Tuesday, April 25, 2006

Aidan Higgins

Among the many short works of fiction I've been reading lately have been some stories from Flotsam & Jetsam, by Aidan Higgins, the Irish writer. This is one of the books I acquired in the Big Dalkey Get mentioned previously. I read the first couple of stories and have been admiring his use of the language.

Here are some samples, all from the story "In Old Heidelberg". First:
A weak light left much of the face in shadow. A stiff crown of hair stood on end as though meditations of an intense and pious nature had been rudely interrupted. The face below showed neither surprise nor pleasure. It might have belonged to a disobliging churchman from a bygone time.
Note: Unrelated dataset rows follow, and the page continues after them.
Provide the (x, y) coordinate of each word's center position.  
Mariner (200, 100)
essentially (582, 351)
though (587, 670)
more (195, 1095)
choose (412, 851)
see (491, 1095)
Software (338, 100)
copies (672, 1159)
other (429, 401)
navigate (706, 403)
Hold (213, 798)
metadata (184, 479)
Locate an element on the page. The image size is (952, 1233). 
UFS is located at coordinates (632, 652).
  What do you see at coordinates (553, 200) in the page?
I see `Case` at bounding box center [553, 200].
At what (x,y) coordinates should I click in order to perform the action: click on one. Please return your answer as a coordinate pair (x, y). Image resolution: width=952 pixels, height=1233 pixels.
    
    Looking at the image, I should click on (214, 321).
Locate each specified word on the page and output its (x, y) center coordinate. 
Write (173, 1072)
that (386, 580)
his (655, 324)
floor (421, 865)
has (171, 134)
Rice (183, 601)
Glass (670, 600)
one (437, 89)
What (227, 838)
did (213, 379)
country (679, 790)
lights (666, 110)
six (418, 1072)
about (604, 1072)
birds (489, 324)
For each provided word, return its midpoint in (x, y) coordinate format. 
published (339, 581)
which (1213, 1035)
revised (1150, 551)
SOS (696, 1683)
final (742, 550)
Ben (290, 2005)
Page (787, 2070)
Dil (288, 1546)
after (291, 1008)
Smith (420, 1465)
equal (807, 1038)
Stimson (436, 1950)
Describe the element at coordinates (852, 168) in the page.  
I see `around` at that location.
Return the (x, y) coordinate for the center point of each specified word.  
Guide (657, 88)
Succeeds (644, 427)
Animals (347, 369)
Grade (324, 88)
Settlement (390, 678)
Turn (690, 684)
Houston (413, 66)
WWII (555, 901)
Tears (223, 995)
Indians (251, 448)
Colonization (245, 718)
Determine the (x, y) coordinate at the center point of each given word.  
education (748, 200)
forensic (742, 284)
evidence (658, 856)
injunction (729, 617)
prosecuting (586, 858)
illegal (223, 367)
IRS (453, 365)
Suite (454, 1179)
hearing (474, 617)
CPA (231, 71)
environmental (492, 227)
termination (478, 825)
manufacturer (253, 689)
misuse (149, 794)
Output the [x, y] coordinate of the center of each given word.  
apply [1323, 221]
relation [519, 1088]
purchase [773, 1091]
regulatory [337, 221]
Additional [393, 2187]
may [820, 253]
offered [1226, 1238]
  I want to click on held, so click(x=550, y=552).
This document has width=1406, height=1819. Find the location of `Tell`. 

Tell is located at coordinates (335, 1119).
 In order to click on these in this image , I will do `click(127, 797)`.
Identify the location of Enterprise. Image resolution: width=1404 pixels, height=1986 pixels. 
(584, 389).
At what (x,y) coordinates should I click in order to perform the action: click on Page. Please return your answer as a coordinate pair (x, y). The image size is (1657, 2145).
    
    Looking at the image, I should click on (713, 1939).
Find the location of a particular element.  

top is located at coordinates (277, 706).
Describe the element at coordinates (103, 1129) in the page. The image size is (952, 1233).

A person, moreover, whose chief characteristic seems to be one of waiting and who, whether priest or defunct, is obliged to regard the living with a certain amount of apprehension, and almost resentment, as if by living they delayed the Judgement Day -- as in a sense indeed they did.
And here, describing the work of Irwin, a painter (with links to Wikipedia articles for those art-related items I had to look up):
Delicate colours emerged as though wrung out from their darker background [...] bemused little faces picked out of the surrounding dark by his brush and patience, fainter and more hopeless than the prisoners wilting under endless litigation in a canvas by Forain.

He first laid down a foundation of black and out of this primeval bog, in a month or two of excavating, a misted scene at last emerged -- grey, bled-off, revolving slowly within the frame, colourless as a dream, an image of the caul itself, a thin piping out of the utmost darkness. And it was on these Zöllner's Patterns of paint and canvas that he hung, when his strength was up to it, his better fancies.
And, on the death of Irwin's father:
So they found him, spilling from the oven, survived by wife and son. As it happens that in the marches of history that a people, lacking a voice, lose themselves and are forgotten, so he had been forgotten.